Telehealth and telemedicine have been respected as high-potential solutions in the emerging technology landscape for decades. As the premier telehealth event of the year, the 2022 ATA conference showcased virtual care delivery trends in context to other encouraging developments addressing the clinical talent shortage, health equity and accessibility, and the integration of new technologies such as connected devices and artificial intelligence.
Conference sessions showcased unprecedented ways in which telehealth is creating a fertile foundation for healthcare innovation to flourish. Telehealth solutions, whether inpatient or outpatient, inherently provide a centralized interface for clinical and patient experiences. That interface can expand care services by mobilizing patient/clinician interactions beyond constraints such as geography, time, and talent access.

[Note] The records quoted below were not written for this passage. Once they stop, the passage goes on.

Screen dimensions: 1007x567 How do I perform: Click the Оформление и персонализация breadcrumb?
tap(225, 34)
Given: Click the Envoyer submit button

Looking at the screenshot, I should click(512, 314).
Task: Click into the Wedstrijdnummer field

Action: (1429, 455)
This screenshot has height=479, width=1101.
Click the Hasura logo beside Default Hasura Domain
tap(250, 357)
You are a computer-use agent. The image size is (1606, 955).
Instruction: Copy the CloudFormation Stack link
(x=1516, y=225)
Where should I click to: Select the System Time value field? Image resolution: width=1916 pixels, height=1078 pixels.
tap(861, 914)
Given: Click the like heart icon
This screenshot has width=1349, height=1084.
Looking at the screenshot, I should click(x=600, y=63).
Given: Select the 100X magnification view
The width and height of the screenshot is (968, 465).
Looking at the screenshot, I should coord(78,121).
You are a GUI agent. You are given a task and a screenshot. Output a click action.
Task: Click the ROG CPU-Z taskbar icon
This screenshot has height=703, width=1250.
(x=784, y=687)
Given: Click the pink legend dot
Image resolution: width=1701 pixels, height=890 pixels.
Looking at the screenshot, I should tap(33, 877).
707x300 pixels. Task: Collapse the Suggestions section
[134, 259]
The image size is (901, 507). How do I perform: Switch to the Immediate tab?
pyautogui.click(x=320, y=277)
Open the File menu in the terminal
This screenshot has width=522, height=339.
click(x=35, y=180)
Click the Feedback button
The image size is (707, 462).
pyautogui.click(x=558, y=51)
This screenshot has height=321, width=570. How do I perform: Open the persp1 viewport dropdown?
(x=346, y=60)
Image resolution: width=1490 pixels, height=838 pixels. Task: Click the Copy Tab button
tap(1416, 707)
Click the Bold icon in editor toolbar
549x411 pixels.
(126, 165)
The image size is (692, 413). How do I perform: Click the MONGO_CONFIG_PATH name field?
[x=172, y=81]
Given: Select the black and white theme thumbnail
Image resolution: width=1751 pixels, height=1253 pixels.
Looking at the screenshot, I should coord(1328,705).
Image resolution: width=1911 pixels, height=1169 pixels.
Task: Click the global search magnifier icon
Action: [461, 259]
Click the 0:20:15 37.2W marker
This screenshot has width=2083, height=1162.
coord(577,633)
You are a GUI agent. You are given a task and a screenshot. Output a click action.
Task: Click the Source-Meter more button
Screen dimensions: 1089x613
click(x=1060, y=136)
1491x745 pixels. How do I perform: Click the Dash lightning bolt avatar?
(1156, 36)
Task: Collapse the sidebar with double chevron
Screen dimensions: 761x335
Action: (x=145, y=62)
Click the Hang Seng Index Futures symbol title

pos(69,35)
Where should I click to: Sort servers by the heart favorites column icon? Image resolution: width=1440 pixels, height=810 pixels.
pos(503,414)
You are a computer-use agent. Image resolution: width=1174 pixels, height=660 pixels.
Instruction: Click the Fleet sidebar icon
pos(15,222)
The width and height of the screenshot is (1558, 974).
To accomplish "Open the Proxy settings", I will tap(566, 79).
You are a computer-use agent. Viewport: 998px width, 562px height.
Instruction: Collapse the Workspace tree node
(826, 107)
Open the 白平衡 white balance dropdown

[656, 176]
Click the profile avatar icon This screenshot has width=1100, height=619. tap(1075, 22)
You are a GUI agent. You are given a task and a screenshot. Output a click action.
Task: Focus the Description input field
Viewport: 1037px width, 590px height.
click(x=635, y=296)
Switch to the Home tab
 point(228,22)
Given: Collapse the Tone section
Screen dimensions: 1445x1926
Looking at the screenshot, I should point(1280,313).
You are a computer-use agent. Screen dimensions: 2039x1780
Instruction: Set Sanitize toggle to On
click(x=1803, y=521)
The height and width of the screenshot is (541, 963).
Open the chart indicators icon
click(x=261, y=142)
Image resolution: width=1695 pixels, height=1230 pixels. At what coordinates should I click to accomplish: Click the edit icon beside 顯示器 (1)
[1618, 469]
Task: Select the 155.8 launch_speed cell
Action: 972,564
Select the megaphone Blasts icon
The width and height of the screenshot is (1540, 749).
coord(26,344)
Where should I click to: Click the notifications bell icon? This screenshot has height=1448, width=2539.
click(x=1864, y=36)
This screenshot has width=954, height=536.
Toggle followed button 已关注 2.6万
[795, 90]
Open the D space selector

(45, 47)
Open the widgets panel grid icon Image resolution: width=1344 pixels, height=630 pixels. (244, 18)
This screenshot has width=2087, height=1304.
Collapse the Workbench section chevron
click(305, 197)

Connected devices are becoming more integrated as well into the hybrid care workflow and many companies that presented at the conference showcased innovations aiming to use this technical infrastructure. Remote monitoring devices and other peripherals, such as smart stethoscopes, are challenging what is possible for both inpatient and outpatient experiences. As an example, device integrations elicit data insights that can be displayed in a hospital room for the patient to see while simultaneously providing an enhanced monitoring opportunity for the clinical staff.
This infrastructure is holding critical space for questions like:
- What kind of care could be possible if an inpatient experience wasn’t constrained to overtaxed nurse/patient ratios?
- What might rounds look like if a clinical team wasn’t capable of walking throughout a facility each day as they currently do?
- What happens if sitters are unavailable for patients that require supervision?
Undoubtedly, patient safety will benefit from asking questions like these and the dialog at ATA reflected much of the same approach. Other key topics of discussion included physician and clinical team burnout, remote triage, satellite-enabled internet access for rural communities, health equity, as well as further conversations around what’s ahead for telehealth regulation and reimbursement.
We must remember; telehealth is not the end goal. Instead, telehealth provides a path towards better health outcomes for patients and an improved clinical team experience. As momentum from the pandemic wanes and we move as an industry toward a hybrid care experience, telehealth will become harder to distinguish from a traditional care delivery experience. Telehealth will make hybrid care ubiquitous. This is encouraging as it indicates that telehealth is no longer a solution on the horizon, but one that has arrived and is integrating into care delivery in a meaningful way – and creating a foundation for future innovation that improves outcomes and the care delivery experience for everyone.